WHAT YOU NEED TO DO = Repeat the stretch of entries below from the line with "Where should I click to: Select" through the line with "The height and width of the screenshot is (419, 796).". Include both ends and add nothing.

(DATA SHOWN begins)

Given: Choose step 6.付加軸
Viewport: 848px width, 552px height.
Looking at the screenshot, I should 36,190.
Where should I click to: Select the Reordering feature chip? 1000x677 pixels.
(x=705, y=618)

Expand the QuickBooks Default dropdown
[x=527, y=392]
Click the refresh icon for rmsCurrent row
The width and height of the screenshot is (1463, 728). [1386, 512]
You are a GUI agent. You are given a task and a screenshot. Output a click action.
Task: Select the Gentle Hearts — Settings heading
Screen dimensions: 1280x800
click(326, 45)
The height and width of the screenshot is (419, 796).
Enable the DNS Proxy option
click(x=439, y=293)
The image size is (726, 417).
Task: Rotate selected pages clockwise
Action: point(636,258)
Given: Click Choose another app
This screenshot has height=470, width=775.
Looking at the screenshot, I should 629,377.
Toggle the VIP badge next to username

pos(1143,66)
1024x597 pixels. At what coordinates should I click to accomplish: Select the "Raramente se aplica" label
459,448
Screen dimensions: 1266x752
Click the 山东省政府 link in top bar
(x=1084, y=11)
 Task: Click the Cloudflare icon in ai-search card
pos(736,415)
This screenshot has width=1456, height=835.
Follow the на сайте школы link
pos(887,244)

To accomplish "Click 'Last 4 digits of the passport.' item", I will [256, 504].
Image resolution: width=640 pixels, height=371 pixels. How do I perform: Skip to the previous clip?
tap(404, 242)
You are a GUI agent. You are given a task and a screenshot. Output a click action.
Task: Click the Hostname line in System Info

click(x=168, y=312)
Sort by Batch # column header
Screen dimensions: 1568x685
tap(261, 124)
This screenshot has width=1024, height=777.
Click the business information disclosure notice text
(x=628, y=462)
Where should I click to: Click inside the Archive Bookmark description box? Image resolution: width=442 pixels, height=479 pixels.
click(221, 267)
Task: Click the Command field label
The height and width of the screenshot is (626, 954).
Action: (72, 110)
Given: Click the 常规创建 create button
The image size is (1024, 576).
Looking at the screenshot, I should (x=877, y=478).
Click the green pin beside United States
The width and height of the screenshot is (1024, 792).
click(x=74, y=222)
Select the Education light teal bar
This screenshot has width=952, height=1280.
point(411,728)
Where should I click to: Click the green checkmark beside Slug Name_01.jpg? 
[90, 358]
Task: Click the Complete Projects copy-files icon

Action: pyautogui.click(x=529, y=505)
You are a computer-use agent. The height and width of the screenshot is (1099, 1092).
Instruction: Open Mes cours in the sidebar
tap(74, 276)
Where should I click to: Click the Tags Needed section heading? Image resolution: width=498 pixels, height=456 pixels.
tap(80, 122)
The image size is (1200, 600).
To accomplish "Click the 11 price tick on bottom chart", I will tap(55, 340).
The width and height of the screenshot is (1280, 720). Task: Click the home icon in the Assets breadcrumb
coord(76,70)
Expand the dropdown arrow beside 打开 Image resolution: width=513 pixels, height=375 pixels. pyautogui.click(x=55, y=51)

(DATA SHOWN ends)

SOLUTION TO THIS PROBLEM =
Where should I click to: Select the Reordering feature chip? 1000x677 pixels.
(x=705, y=618)

Expand the QuickBooks Default dropdown
[x=527, y=392]
Click the refresh icon for rmsCurrent row
The width and height of the screenshot is (1463, 728). [1386, 512]
You are a GUI agent. You are given a task and a screenshot. Output a click action.
Task: Select the Gentle Hearts — Settings heading
Screen dimensions: 1280x800
click(326, 45)
The height and width of the screenshot is (419, 796).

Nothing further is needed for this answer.